It's a pity that Carly and Fred feel obliged to go on with their personal denunciations for so many pages of The German Ideology, because there are places where they actually engage the ideas with which they disagree – as when Marx and Engels denounce Stirner as an example of “the German philosophical conception of history”, stating that “The speculative idea, the abstract conception, is made the driving force of history, and history is thereby turned into the mere history of philosophy” (p. 105). Carly and Fred add that this version of the history of philosophy is not even the real history of philosophy, but rather the history of philosophy “as it was understood and described by recent German philosophers, in particular Hegel” (p. 105).
One of the things I found most interesting from The German Ideology was the glimpse that the book provides into the German society of Marx and Engels’ time. Germany, at this time, was still a quarter of a century away from political unification; there was no “Germany” in those days, but rather a collection of generally poor and often combative little states where everybody spoke German.
Such unwelcome political realities no doubt influenced passages like one where, in the context of a dismissal of political liberalism, Carly and Fred denounce “the impotence, depression, and wretchedness of the German burghers, whose petty interests were never capable of developing into the common, national interests of a class, and who were, therefore, constantly exploited by the bourgeois of all other nations” (p. 107).
Marx and Engels’ critique of German society extends to the main stream of German philosophy as well: they write that “In direct contrast to German philosophy which descends from heaven to earth, here we ascend from earth to heaven.
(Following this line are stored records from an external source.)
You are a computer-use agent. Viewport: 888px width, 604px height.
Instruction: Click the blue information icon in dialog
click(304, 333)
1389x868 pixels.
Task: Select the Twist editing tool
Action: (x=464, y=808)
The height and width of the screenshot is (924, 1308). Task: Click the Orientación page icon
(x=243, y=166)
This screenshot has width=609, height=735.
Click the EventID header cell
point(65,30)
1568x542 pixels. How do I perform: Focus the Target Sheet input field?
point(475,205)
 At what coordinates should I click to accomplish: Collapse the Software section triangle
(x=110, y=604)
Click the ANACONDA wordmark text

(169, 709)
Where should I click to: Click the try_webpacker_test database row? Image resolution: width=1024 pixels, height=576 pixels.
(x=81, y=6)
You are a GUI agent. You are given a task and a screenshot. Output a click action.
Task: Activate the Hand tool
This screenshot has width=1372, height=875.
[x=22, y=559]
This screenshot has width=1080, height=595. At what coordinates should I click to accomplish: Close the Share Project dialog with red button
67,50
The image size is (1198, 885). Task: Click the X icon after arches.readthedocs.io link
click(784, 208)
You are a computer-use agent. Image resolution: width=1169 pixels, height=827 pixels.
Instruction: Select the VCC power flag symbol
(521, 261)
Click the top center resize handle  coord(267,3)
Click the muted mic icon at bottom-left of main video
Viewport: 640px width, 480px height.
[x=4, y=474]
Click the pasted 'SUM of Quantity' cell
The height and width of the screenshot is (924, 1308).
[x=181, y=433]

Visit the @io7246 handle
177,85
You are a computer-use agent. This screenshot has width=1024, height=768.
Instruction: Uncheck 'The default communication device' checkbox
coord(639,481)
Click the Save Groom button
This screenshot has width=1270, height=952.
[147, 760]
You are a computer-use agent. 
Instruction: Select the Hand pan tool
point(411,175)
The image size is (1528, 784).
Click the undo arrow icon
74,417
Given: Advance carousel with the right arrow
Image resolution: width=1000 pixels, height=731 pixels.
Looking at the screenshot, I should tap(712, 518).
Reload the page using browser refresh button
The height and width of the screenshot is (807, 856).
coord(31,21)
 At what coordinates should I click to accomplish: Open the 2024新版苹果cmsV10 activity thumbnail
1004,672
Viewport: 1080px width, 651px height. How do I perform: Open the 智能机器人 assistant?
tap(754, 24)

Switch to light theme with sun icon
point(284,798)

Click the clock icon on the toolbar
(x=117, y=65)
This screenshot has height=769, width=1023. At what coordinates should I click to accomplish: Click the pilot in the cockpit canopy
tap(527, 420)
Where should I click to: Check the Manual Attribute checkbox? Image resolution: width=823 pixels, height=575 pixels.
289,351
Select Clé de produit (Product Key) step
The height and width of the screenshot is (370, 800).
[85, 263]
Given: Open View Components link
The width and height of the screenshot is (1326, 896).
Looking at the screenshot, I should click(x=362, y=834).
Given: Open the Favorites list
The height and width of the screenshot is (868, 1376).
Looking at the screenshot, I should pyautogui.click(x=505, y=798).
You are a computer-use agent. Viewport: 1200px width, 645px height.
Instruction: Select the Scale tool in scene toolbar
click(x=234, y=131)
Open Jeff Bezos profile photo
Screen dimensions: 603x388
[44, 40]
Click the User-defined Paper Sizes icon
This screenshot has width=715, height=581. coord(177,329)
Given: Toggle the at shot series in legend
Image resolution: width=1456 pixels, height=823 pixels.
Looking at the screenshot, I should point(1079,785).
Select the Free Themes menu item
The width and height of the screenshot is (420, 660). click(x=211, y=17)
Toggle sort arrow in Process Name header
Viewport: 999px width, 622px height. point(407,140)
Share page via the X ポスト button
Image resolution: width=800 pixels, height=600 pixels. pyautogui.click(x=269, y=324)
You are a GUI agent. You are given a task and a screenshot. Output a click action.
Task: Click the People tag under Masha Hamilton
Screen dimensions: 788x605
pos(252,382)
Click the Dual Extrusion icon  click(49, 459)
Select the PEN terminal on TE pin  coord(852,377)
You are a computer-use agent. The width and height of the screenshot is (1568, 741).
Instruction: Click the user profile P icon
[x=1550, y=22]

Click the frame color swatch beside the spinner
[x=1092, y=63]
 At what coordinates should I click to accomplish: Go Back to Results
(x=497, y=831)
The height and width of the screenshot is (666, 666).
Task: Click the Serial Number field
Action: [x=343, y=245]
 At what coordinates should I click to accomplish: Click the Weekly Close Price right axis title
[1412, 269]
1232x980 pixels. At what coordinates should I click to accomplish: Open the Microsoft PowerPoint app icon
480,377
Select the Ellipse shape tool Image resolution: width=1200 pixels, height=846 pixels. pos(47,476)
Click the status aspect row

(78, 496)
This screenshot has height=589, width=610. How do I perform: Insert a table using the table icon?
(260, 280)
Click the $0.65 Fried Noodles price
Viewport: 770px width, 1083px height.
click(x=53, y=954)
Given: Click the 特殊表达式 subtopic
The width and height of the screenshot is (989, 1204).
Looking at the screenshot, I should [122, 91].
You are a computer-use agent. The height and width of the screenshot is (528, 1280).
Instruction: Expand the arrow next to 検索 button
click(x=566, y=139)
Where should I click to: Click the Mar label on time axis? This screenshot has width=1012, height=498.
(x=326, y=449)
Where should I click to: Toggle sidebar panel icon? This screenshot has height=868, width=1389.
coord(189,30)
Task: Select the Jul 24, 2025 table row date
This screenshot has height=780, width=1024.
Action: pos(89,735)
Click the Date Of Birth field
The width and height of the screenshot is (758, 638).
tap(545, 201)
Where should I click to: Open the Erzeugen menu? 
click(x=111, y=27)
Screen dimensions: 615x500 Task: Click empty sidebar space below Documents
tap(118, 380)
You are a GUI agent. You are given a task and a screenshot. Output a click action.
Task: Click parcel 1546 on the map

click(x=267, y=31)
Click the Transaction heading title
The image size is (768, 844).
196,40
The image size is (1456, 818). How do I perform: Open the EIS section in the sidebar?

That is to say, we do not set out from what men say, imagine, conceive….We set out from real, active men, and on the basis of their real-life process we demonstrate the development of the ideological reflexes and echoes of this life-process” (p. 200). One sees here, in short, much that will re-emerge in later works like The Communist Manifesto and Das Kapital.
Reading The German Ideology, I thought about my own German ancestors, who actually lived in Berlin (my great-grandfather Albert Haspel emigrated to die Vereinigten Staaten von Amerika before the First World War). I don’t think my ancestors travelled in the same social circles as did all these philosophers – my last name, in German, means “one who makes spools for the storage of yarn” – but I couldn’t help wondering if Haspels of 175-180 years ago ever heard the names of these philosophers being bruited about in the shops and wine-bars of the Berlin of those times. The German Ideology did more for me in terms of the insights it provided into German life in the mid-19th century, than it did in terms of its expression of Marxist philosophical ideas with which I fundamentally disagree.